Tolkien Studies I has Shipped!!
The first issue of Tolkien Studies has shipped from the publisher and should begin arriving in subscriber's mailboxes any day now. I haven't seen the actual issue yet (just proof copies), but it's pretty exciting. There's an order link and some material here at the new web address: http://tolkienstudies.org, and below I've pasted in a Table of Contents, but I thought one or two readers might be interested in the saga of how to get a new journal started.
Several years ago, I think maybe as long ago as late 2001, Doug Anderson (editor of The Annotated Hobbit) got in touch with me to talk about Beowulf and the Critics. We ended up becoming friends, and in a phone conversation, he said, in response to my and Hilary Wynne's Tolkien Bibliography, that what the field really needed was a serious, scholarly journal, "something like Tolkien Studies."
"Let's found it, then," I said.

PROVIDED DATA =>
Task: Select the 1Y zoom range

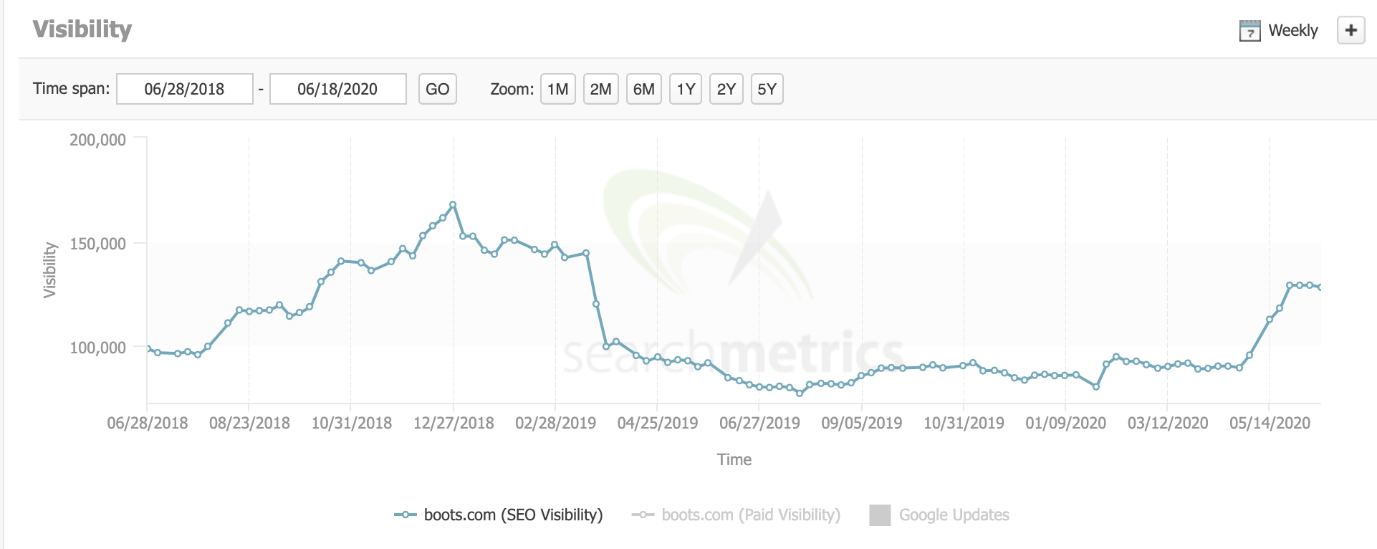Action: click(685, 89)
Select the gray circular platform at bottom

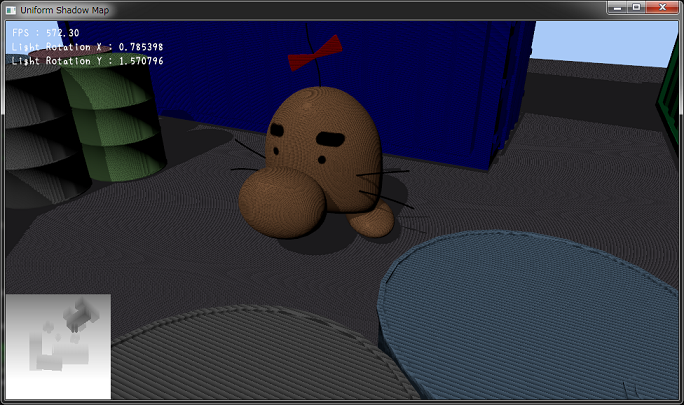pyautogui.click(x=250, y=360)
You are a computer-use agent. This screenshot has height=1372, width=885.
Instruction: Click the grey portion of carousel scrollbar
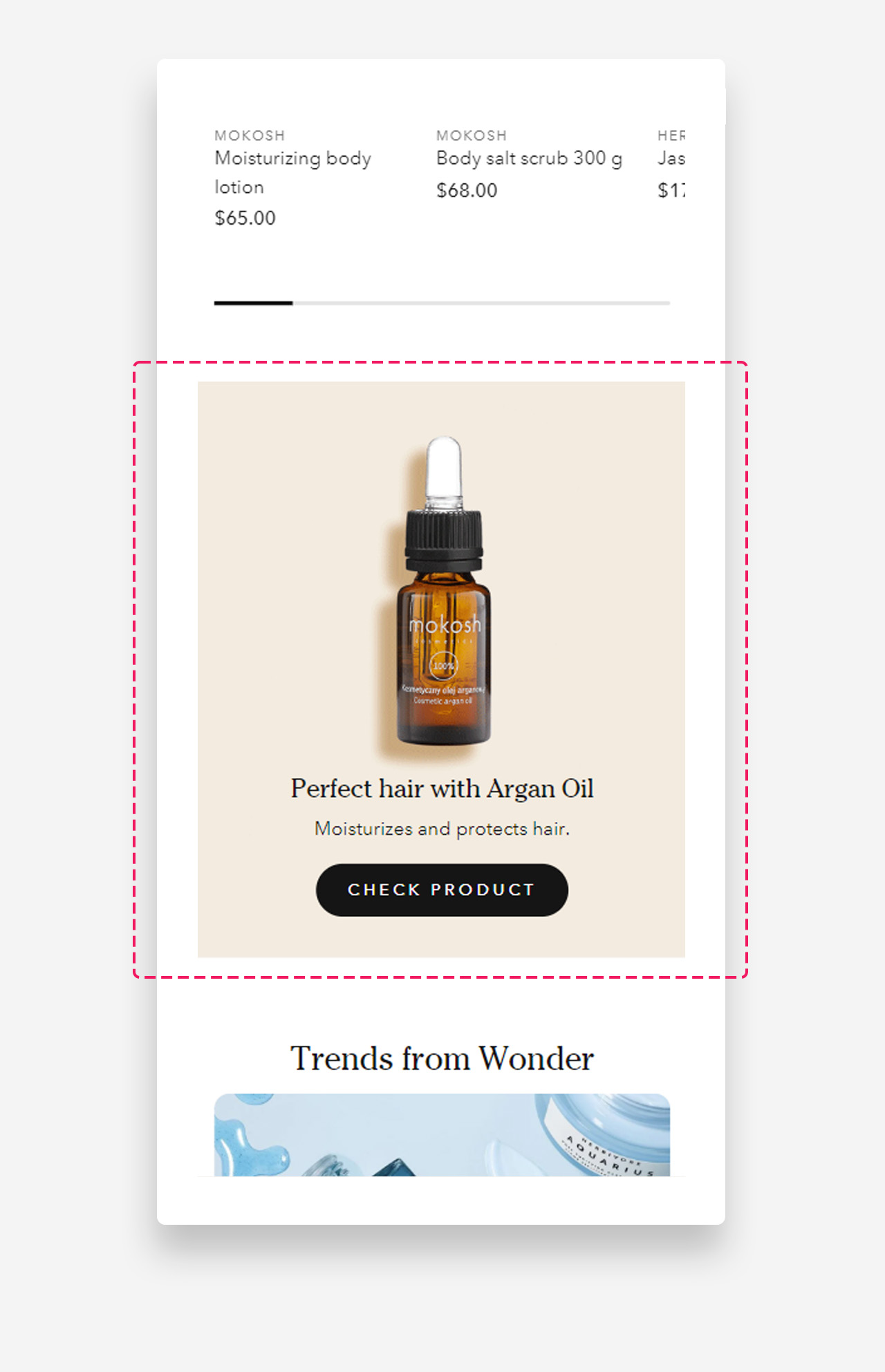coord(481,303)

* * *

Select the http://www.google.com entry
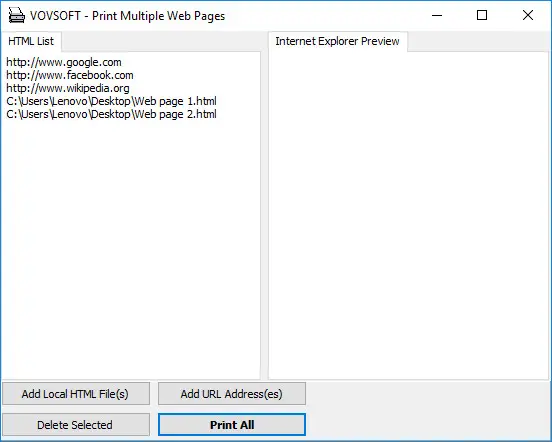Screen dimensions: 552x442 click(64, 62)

EXERCISE TASKS =>
(a) Translate this sentence from the post about the Tolkien Studies journal into Spanish: "Several years ago, I think maybe as long ago as late 2001, Doug Anderson (editor of The Annotated Hobbit) got in touch with me to talk about Beowulf and the Critics."
(b) Copy word for word the passage of the post about the Tolkien Studies journal from "The first issue" up to and including "new journal started.".
The data above has no role in what is asked here.

COMPLETE ANSWERS =>
(a) Hace varios años, creo que quizás ya a finales de 2001, Doug Anderson (editor de The Annotated Hobbit) se puso en contacto conmigo para hablar de Beowulf and the Critics.

(b)
The first issue of Tolkien Studies has shipped from the publisher and should begin arriving in subscriber's mailboxes any day now. I haven't seen the actual issue yet (just proof copies), but it's pretty exciting. There's an order link and some material here at the new web address: http://tolkienstudies.org, and below I've pasted in a Table of Contents, but I thought one or two readers might be interested in the saga of how to get a new journal started.